▶ **WHAT YOU HAVE TO DO**:
Your answer should be the exact lines of the data below from the one containing "Instruction: Click the" through the one containing "Given: Click the Listing Date entry 02nd Mar"; please include nothing else.

BEGIN RECORDS FOR THE EXERCISE

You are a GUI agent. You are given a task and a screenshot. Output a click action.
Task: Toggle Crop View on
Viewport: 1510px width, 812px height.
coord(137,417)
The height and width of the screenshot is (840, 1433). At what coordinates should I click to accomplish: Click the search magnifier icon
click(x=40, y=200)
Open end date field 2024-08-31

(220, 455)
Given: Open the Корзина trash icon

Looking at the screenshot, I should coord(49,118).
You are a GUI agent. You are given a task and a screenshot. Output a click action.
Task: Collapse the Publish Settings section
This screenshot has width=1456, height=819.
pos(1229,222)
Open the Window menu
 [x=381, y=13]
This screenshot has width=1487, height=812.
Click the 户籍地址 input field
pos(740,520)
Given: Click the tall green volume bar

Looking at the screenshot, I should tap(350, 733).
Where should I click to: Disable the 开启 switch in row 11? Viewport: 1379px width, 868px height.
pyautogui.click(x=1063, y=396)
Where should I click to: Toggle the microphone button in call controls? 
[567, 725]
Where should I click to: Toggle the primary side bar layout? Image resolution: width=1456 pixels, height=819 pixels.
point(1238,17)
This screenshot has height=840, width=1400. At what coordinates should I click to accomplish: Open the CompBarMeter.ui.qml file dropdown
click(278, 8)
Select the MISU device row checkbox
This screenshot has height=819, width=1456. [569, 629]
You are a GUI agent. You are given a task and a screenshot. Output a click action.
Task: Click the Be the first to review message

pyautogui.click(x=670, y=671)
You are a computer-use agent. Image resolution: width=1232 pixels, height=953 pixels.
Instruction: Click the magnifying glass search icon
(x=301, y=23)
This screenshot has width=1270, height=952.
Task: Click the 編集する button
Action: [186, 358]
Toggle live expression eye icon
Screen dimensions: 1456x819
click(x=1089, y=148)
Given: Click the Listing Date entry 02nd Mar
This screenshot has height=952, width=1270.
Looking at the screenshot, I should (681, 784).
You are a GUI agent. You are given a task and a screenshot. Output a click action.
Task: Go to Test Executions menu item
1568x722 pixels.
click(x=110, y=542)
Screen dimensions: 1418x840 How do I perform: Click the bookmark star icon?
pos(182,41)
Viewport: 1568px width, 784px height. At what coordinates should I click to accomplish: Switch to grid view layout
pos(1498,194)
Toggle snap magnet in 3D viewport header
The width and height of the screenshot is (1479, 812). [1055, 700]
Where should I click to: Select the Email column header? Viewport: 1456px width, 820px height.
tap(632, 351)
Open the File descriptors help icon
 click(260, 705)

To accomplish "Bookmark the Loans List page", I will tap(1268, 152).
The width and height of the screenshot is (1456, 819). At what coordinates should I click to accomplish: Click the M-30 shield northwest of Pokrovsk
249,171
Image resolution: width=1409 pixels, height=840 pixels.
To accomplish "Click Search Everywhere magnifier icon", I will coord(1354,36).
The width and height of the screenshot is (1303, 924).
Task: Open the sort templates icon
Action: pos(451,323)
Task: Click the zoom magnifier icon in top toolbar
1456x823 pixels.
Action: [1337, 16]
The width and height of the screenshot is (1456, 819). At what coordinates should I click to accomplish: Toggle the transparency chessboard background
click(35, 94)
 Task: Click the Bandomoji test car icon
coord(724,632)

END RECORDS FOR THE EXERCISE

▶ **EXERCISE ANSWER**:
Instruction: Click the magnifying glass search icon
(x=301, y=23)
This screenshot has width=1270, height=952.
Task: Click the 編集する button
Action: [186, 358]
Toggle live expression eye icon
Screen dimensions: 1456x819
click(x=1089, y=148)
Given: Click the Listing Date entry 02nd Mar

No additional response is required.